Developers can hint at which backend they prefer through the MLComputeUnits setting on MLModelConfiguration. Common values are cpuOnly (forces CPU execution, useful for debugging and reproducibility), cpuAndGPU (avoids the Neural Engine), cpuAndNeuralEngine (avoids the GPU), and all (the default, which lets Core ML pick). Core ML still routes individual ops; setting cpuAndNeuralEngine does not guarantee that every layer runs on the ANE because some ops are not ANE-supported.

Apple ships several vertical frameworks that wrap Core ML for specific data types:

Framework	Purpose	Year
Vision	Image and video analysis: face detection, text recognition, image classification, object tracking	2017
Natural Language	Tokenisation, language identification, named entity recognition, sentiment analysis, word embeddings	2017 (Foundation), 2018 (NL framework)
Speech	Speech-to-text recognition with on-device or server modes	2016 (pre-Core ML), with Core ML integration from 2019
SoundAnalysis	Sound classification (laughter, applause, custom sounds)	2019
Translation	On-device language translation	2020
ML Compute	Hardware-accelerated training graph for CPU and GPU	2020
Foundation Models	Access to Apple's on-device 3B language model with adapters	2024

Most apps use Core ML through one of these higher-level frameworks rather than calling the model directly.

What model types does Core ML support?

Core ML supports a range of classical and deep-learning model types, with the catalogue growing each year.

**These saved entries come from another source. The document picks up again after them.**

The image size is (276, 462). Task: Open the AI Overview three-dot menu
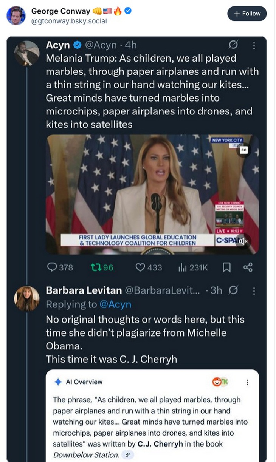coord(247,382)
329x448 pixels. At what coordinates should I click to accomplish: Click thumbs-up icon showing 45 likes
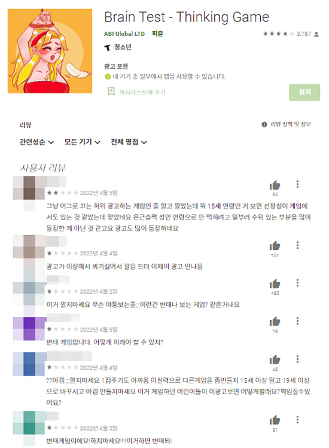(275, 359)

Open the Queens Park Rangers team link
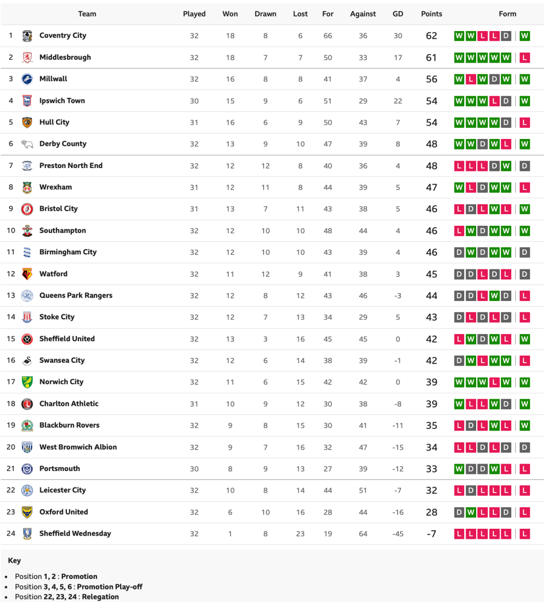76,295
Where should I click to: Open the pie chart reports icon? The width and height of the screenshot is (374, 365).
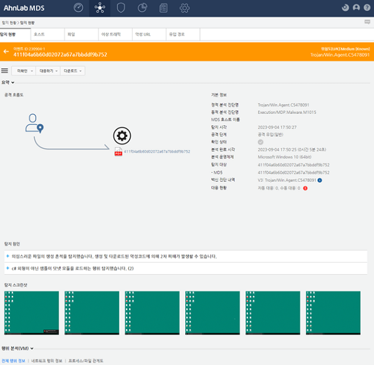click(x=142, y=8)
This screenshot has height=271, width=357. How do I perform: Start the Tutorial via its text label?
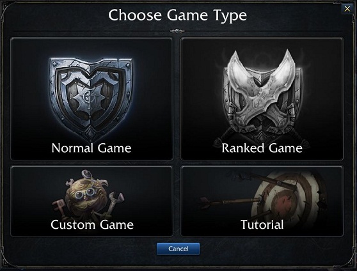262,224
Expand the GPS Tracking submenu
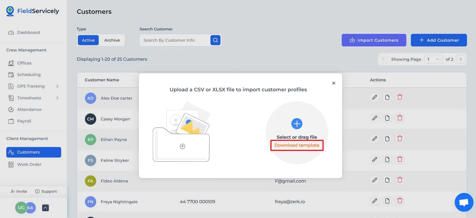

Family	Examples	Supported since
Convolutional neural networks	ResNet, MobileNet, EfficientNet, image classifiers, object detectors	Core ML 1 (2017)
Recurrent neural networks	LSTM, GRU for sequence tasks	Core ML 1 (2017)
Transformer networks	BERT, ViT, encoder-decoder models, Mistral 7B	Improved each release; first-class with stateful KV-cache in 2024
Tree ensembles	Random Forest, gradient-boosted trees, XGBoost via conversion	Core ML 1 (2017)
Linear and logistic regression	Generalised linear models	Core ML 1 (2017)
Support vector machines	Linear and kernel SVMs	Core ML 1 (2017)
Pipelines	Chains of feature extractors, scalers, and predictors	Core ML 1 (2017)
Word embeddings	Word2Vec-style and custom embeddings	Core ML 2 (2018)
Sound and activity classifiers	Audio frame classifiers, accelerometer activity classifiers	Core ML 3 (2019)
k-Nearest Neighbours classifiers	Updatable on-device classifiers for personalisation	Core ML 3 (2019)
Custom layers and ops	Developer-defined layers in Swift / Metal / Python	Core ML 1 (custom layers); custom Torch ops in coremltools

How do you convert a model to Core ML?

The coremltools package is the open-source Python toolchain that converts trained models from popular frameworks into Core ML format. It is BSD-3-Clause licensed and developed in the open on GitHub ^[10].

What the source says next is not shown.